The annual rate was lower than the 1.9% recorded in the year to December 2025.
Source: Office for National Statistics
England’s average price stood at £290,000 in January 2026, up 1.1% (£3,000) on the year, easing from 1.4% growth in the prior 12-month period. Wales recorded an average of £210,000, up 2.0% (£4,000) year on year, slowing from 4.5% in the year to December 2025.
Scotland’s average reached £188,000, a 1.3% (£3,000) annual rise, down from 3.6% previously. Northern Ireland, measured quarterly, showed stronger momentum. Average prices were £196,000 in Q4 2025 (October to December), up 7.5% (£14,000) from Q4 2024.
Within England, the North West posted the fastest annual inflation at 3.1% in the year to January 2026, down from 4.0% in the year to December 2025. London recorded the weakest performance, with prices falling 1.7% over the year, compared with a 1.2% decline in the preceding period. It was the sixth straight month of annual falls in the capital.
Source: Office for National Statistics
“The property market continues to demonstrate resilience despite a backdrop of global uncertainty,” said Amy Reynolds (pictured right), head of sales at Richmond estate agency Antony Roberts. “The Middle East conflict has contributed to increased caution across financial markets.
“Mortgage rates have already edged upwards in response, and this is naturally becoming a talking point among applicants. We are seeing a slight softening in viewing numbers as some buyers pause to assess the situation; however, the underlying market remains robust.
“Serious buyers are still very much active, with second viewings continuing and sales being agreed at levels typical for this time of year. While there is greater awareness of cost, for the right property, committed buyers are continuing to move forward with confidence.”

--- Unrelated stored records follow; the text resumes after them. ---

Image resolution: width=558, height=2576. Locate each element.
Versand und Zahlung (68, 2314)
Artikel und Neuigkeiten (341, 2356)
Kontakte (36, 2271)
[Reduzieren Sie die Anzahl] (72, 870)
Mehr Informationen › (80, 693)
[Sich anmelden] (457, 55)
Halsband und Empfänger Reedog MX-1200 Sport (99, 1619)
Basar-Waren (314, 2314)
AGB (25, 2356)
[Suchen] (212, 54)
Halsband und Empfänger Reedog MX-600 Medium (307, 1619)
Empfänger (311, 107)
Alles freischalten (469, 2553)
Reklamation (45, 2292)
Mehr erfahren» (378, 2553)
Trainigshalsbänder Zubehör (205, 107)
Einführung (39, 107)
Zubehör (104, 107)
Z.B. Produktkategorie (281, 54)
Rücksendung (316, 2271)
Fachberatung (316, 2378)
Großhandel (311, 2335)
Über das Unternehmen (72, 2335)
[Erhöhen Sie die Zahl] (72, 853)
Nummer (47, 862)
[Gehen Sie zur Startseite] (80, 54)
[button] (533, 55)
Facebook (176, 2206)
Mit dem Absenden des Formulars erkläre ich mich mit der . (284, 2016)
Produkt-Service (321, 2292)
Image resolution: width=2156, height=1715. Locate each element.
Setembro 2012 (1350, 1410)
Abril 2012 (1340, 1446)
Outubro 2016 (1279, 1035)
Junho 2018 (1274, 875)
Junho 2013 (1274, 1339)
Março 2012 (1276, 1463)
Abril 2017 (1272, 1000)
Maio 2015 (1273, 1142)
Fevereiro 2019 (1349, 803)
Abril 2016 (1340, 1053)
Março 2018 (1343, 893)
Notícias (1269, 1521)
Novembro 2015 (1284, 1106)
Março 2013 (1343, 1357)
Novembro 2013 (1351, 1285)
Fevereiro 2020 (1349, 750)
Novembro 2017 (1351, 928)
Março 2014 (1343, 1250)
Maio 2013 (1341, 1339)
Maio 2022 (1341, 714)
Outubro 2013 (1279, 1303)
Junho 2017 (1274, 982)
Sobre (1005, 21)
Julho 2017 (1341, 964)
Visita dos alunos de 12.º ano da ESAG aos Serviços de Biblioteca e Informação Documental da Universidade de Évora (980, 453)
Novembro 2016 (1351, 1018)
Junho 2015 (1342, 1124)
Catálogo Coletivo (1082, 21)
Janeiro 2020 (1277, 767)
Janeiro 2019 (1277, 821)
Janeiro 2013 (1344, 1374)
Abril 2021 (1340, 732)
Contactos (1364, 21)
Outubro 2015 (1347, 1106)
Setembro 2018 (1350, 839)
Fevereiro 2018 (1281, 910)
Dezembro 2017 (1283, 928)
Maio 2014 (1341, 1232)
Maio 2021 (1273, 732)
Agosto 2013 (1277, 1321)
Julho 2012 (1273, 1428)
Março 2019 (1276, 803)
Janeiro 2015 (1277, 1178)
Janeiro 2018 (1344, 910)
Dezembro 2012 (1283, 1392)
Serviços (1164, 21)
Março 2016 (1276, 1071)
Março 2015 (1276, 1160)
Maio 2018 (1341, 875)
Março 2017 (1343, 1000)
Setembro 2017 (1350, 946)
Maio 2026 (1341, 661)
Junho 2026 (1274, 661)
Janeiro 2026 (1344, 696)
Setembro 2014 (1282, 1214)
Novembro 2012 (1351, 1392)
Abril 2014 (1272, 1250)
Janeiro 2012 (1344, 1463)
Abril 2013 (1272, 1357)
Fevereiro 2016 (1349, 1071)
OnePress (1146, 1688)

Meanwhile, rental growth remained steady, with average UK private rents up 3.5% in the year to February 2026 to £1,374, also based on provisional estimates. This pace matched the annual rate in the year to January 2026.
England’s average rent increased to £1,430, up 3.6% over the year. Wales rose to £828, up 5.5%, and Scotland to £1,022, up 2.4%. In Northern Ireland, the latest figures showed average rents of £875 in the year to December 2025, an increase of 5.2%.
In England, the North East recorded the highest annual rent inflation at 7.6% in the year to February 2026, while London recorded the lowest at 1.7% over the same period.
“Landlords are navigating a rental market where supply remains constrained and confidence is under pressure,” said Alex Upton (pictured right), managing director of specialist mortgages and bridging finance at Hampshire Trust Bank. “Demand continues to outstrip available stock in many areas, but the more meaningful shift is in how investors are responding to a more complex and less predictable operating environment.
“We are starting to see lenders become more selective, and in some cases step back from parts of the market. That matters. When funding options narrow at the same time as regulatory and cost pressures increase, it creates a more challenging landscape for brokers and landlords to operate within.”
“In this environment, consistency and clarity are not optional. Where funding remains accessible, decision making is clear and lenders continue to engage with complexity, confidence holds. Where it does not, it falls away quickly. That is where the real risk sits. Without stability, pressure in the rental market does not ease, it builds.”